A tese espírita, baseada na explicação dos fenômenos, visava a decifrar enigmas de todos os tempos quanto à sobrevivência pós-morte, enquanto a reencarnação, parte da lei de evolução, uma das bases do espiritismo, nivelaria todos em oportunidades de crescimento.
Divulgação
Aos 50 anos, Rivail foi atraído para os fenômenos por Fortier, conhecido magnetizador, que lhe falou sobre "mesas que podiam girar e andar à vontade". Em um segundo contato, o mesmo interlocutor assegurou-lhe que as mesas "não somente dançam, mas podem falar. Interrogam-nas e elas respondem", conforme relato do próprio Rivail, em documentos publicados em "Obras Póstumas" (Paris, 1890, Sociedade Parisiense de Estudos Espíritas).
De frívolas, as reuniões com o educador transformaram-se em sérias. Com o concurso de duas jovens da família Baudin, Caroline, de 16 anos, e Julie, de 14, que acionavam, por atribuída ação mediúnica, uma cesta com lápis à ponta, resultando em escrita sobre uma prancheta, Rivail passou de professor a investigador. Antes, ele havia dito a Fortier que só acreditaria na afirmação do amigo vendo in loco e quando lhe provassem que "a mesa tem cérebro para pensar, nervos para sentir e pode tornar-se sonâmbula".
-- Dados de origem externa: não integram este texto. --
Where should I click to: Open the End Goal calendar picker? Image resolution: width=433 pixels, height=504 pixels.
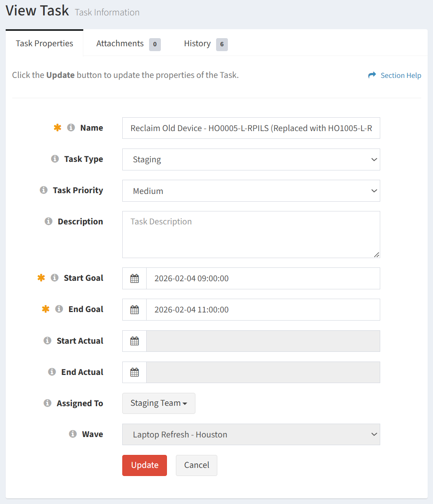coord(134,310)
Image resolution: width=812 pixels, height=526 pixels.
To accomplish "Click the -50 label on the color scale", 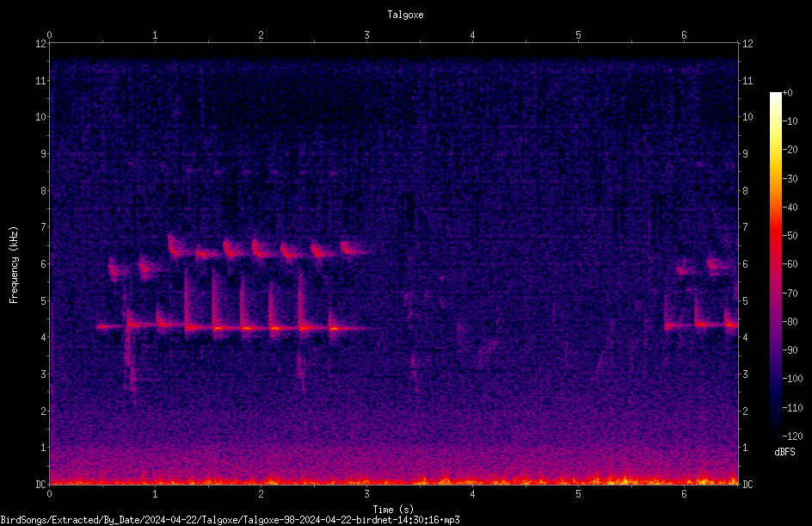I will click(x=790, y=235).
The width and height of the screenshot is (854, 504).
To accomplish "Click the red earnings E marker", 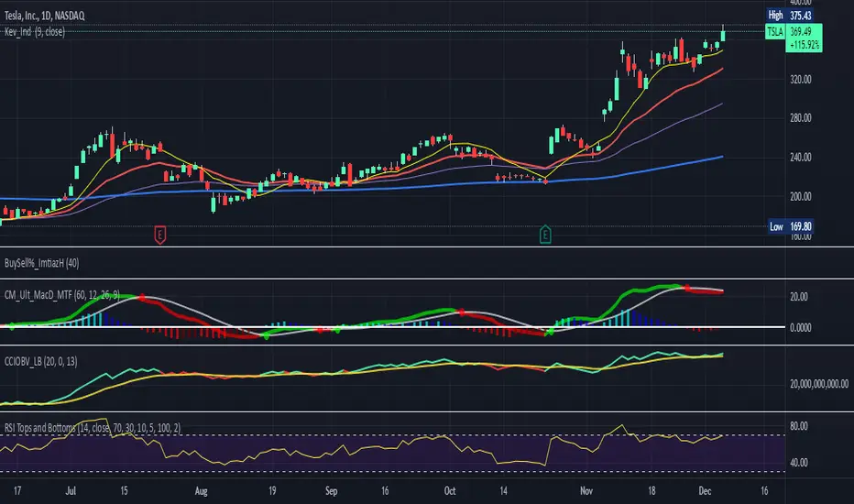I will pyautogui.click(x=160, y=235).
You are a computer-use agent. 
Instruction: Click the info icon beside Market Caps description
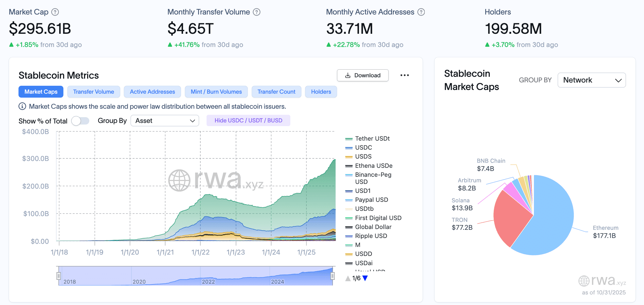pyautogui.click(x=22, y=106)
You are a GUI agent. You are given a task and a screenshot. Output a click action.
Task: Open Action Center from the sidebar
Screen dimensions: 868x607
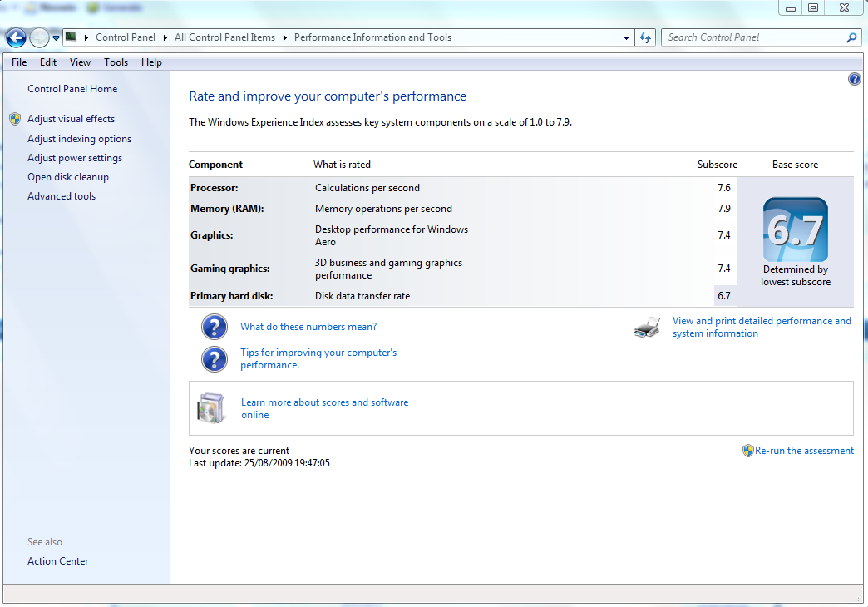coord(57,560)
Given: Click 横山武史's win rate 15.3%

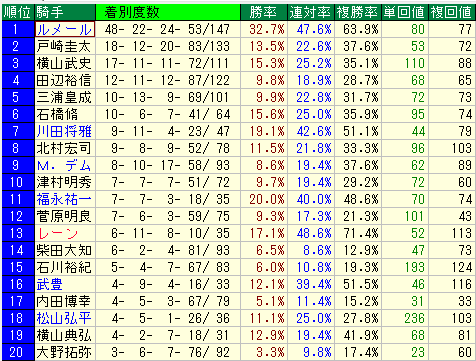Looking at the screenshot, I should [267, 63].
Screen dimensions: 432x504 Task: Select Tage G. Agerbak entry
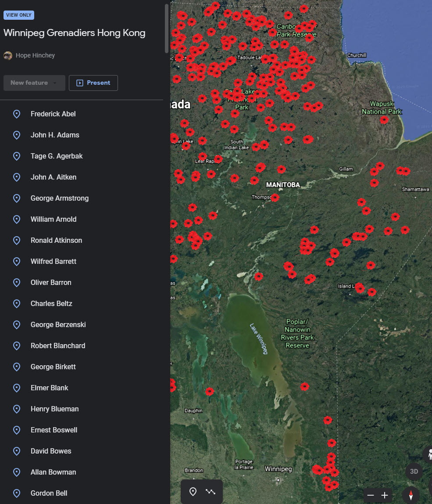[57, 156]
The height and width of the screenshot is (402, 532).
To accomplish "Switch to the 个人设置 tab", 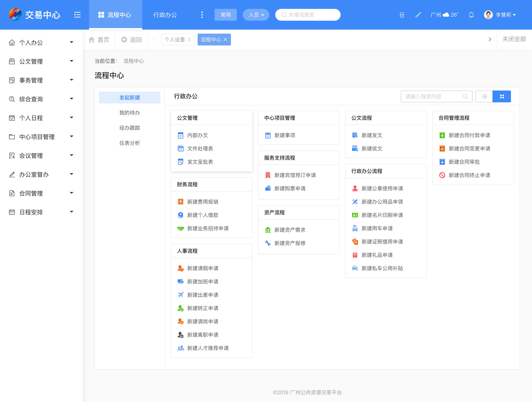I will 175,40.
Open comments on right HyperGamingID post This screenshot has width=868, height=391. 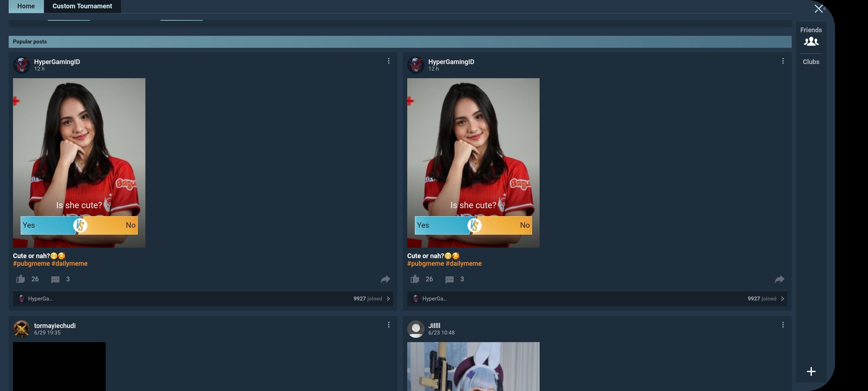coord(450,279)
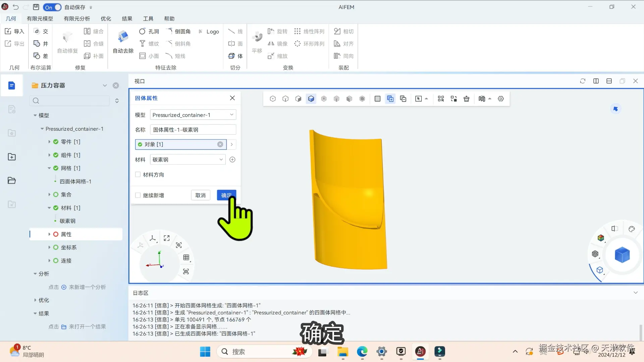Expand the 属性 tree node
The image size is (644, 362).
click(x=49, y=234)
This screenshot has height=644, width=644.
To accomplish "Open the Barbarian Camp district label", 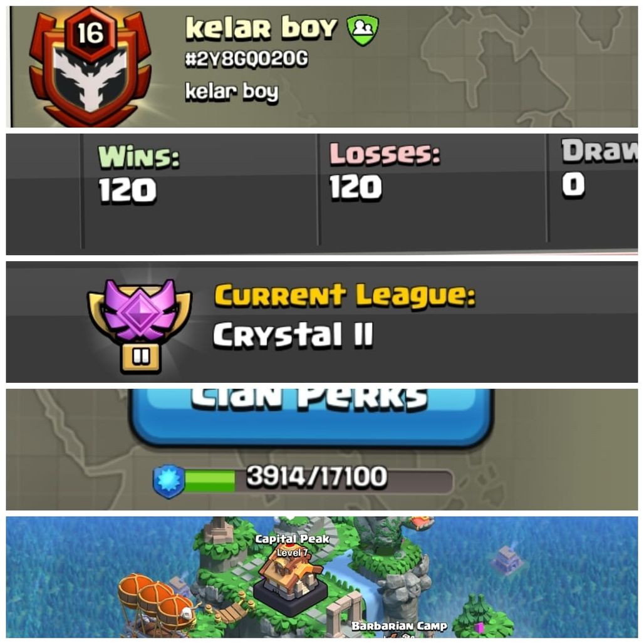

Realizadas na casa da Rua Rochechouart, 18, em Paris, as sessões significaram para Rivail a "revelação de uma nova lei" que ele prometeu a si mesmo "investigar a fundo". Logo descobriu que os espíritos, "nada mais sendo que as almas dos homens, não possuiam nem a suprema sabedoria nem a suprema ciência". Acrescenta que vislumbrou naqueles fenômenos "a chave do problema do passado e do futuro da humanidade. Era uma revolução total nas idéias e nas crenças existentes".
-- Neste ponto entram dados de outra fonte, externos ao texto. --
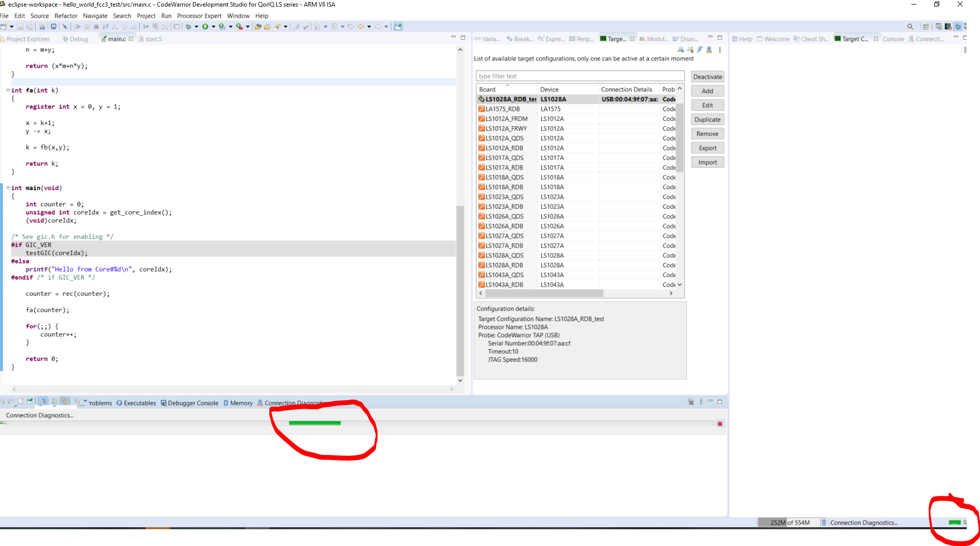The height and width of the screenshot is (546, 980).
Task: Open the Run dropdown arrow in toolbar
Action: [x=213, y=26]
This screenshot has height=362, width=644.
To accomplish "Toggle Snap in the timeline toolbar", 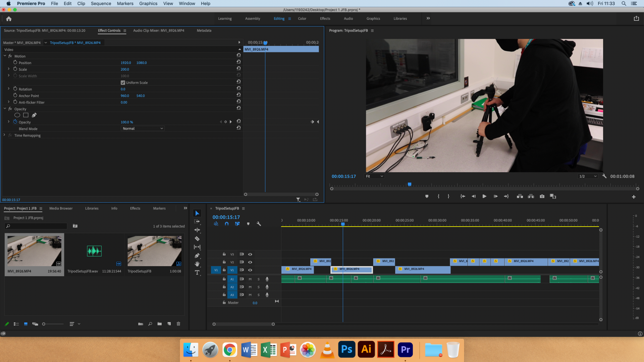I will coord(227,224).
Motivo de proibições desde Moisés, que no "Deuteronômio" impõe que "nunca exista entre vós quem consulte adivinhos (...), quem interrogue os mortos", por pastorais da Igreja Católica, a primeira do cardeal-arcebispo de Reims, na França, na Quaresma de 1865, a fenomenologia espírita chega ao século XXI robustecida. Ficam para trás, no Brasil, a primeira Constituição (1824), que fixava o catolicismo como religião oficial, ou o Código Penal, de 1890, que restringia as práticas espíritas.
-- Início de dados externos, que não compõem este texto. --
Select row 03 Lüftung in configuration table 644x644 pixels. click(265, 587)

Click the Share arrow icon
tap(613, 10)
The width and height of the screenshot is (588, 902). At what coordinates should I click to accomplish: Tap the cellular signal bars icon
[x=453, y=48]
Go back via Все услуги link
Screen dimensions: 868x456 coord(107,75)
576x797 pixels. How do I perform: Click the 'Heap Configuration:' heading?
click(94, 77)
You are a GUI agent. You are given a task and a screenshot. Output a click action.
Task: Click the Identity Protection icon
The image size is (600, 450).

Fundada em 1884, a Federação Espírita Brasileira (FEB) vendeu, até 2006, 44 milhões de livros espíritas. Dona de um catálogo com mais de 400 títulos, só com as obras de Allan Kardec já vendeu 11,5 milhões de exemplares. "Em 2006 colocamos 915 mil livros para vender e neste ano deveremos chegar a 1 milhão. No primeiro trimestre vimos um crescimento de 77%, com 228 mil unidades colocadas", comemora Ílcio Bianchi, diretor da FEB e gerente da revista "Reformador", publicada de forma ininterrupta desde sua criação, em 1883, um ano antes da atual editora.